Y si se buscan más ejemplos de ‘Agosto Terrible’ no podemos olvidar el 2 de agosto de 1990, cuando el ejército iraquí de Sadam Husein invadió el emirato de Kuwait con la excusa de que amenazaba la existencia de Irak, con una sobreproducción de petróleo al mismo tiempo que bajaba los precios del barril de crudo. Se instaló un gobierno militar iraquí en Kuwait, argumentando también que históricamente este país era parte de Irak. Pero cinco días después, el 7 de agosto, el presidente de Estados Unidos, George Bush, ordenaba la que se denominó Operación Tormenta del Desierto, para Husein la Madre de todas las batallas.
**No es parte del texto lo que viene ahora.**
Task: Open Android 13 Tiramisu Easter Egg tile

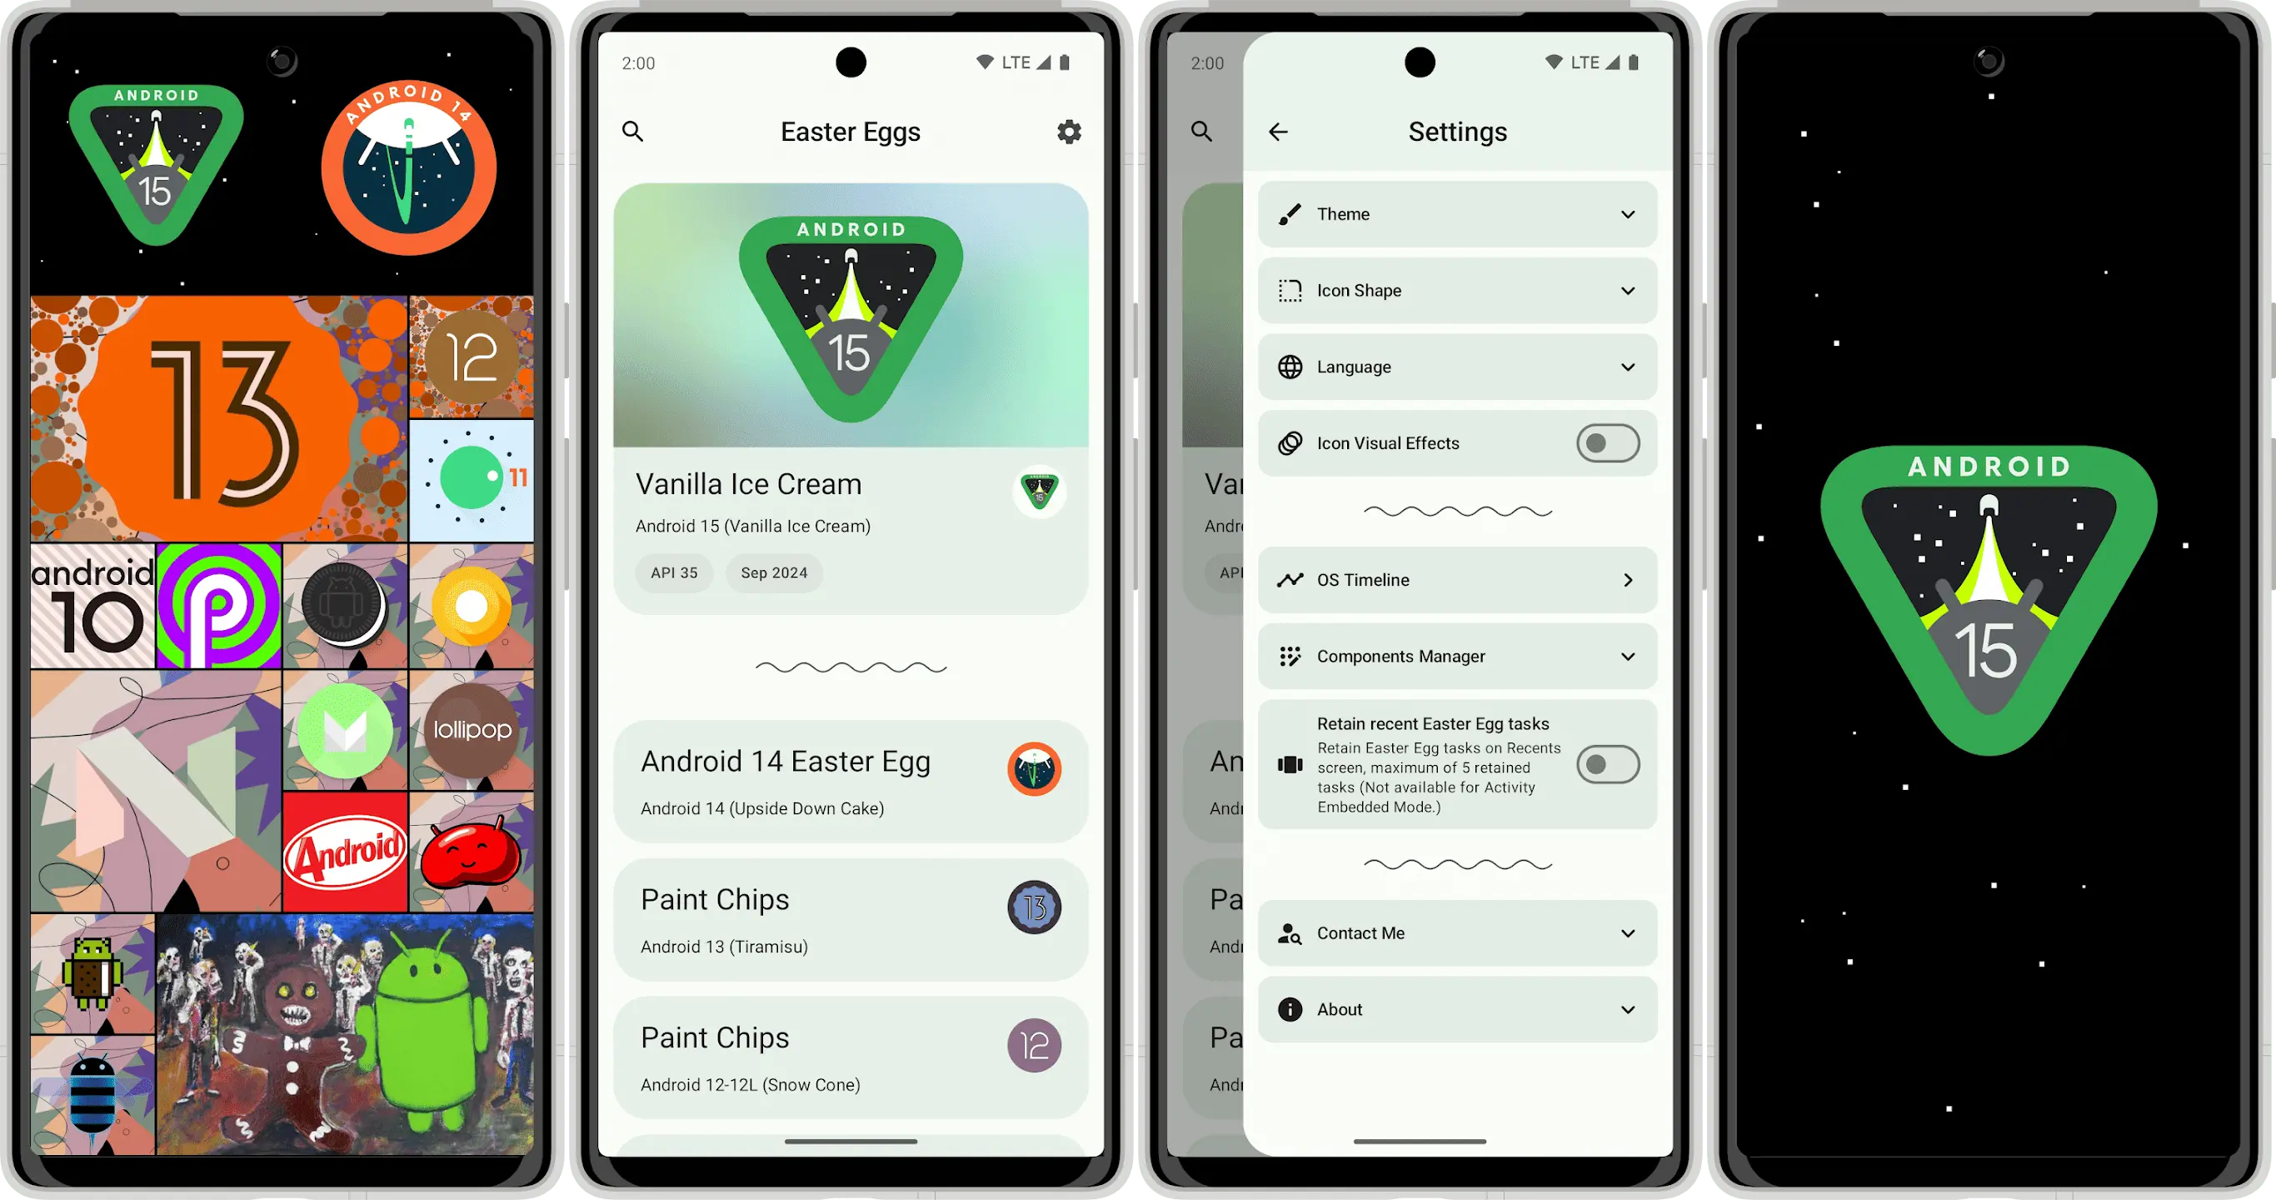Action: (851, 918)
Para él más que “Madre” fue el anuncio de su propia tumba.
Un agosto pacífico
Parece, por consiguiente –vuelvo al principio– como si agosto fuese un mes particularmente proclive a la violencia. Seguramente se trata de una casualidad, o mejor, que siempre es posible seleccionar ejemplos, buenos o malos, pacíficos o violentos, en cualquier mes, tan extenso y abundante es el pasado. En cualquier caso, si el calor aprieta y no disponen de medios para aliviarlo –no todo el mundo estará de vacaciones– y por ello el ánimo se les excita, mejor lean un libro. Y que el agosto de este año de 2022 (por ahora de no demasiado buen recuerdo) les sea propicio y, sobre todo, pacífico.